STORED DATA below:

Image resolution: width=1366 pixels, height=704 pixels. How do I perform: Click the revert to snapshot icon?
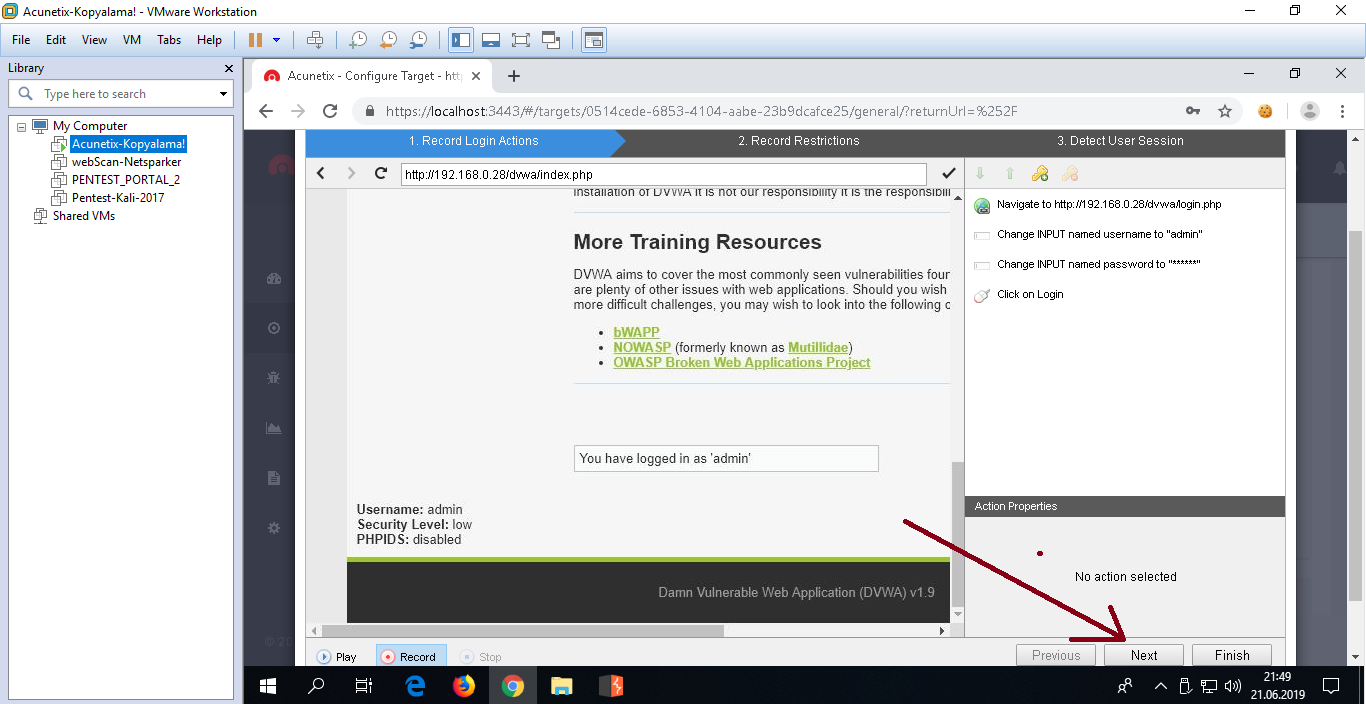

End of STORED DATA.
STORED DATA below:

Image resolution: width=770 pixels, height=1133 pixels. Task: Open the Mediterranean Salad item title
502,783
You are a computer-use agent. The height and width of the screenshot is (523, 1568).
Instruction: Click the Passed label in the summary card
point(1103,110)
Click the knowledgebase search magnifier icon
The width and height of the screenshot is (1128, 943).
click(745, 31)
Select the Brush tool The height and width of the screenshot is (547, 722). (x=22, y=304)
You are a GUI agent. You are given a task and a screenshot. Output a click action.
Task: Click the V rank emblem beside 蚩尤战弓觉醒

End of STORED DATA.

> _WHAT YOU HAVE TO DO_: Would you please copy, word for word, everything above from the line containing "Select the Brush" down to the line containing "Task: Click the V rank emblem beside 蚩尤战弓觉醒", those two lines included?

> _SOLVED PROBLEM_:
Select the Brush tool The height and width of the screenshot is (547, 722). (x=22, y=304)
You are a GUI agent. You are given a task and a screenshot. Output a click action.
Task: Click the V rank emblem beside 蚩尤战弓觉醒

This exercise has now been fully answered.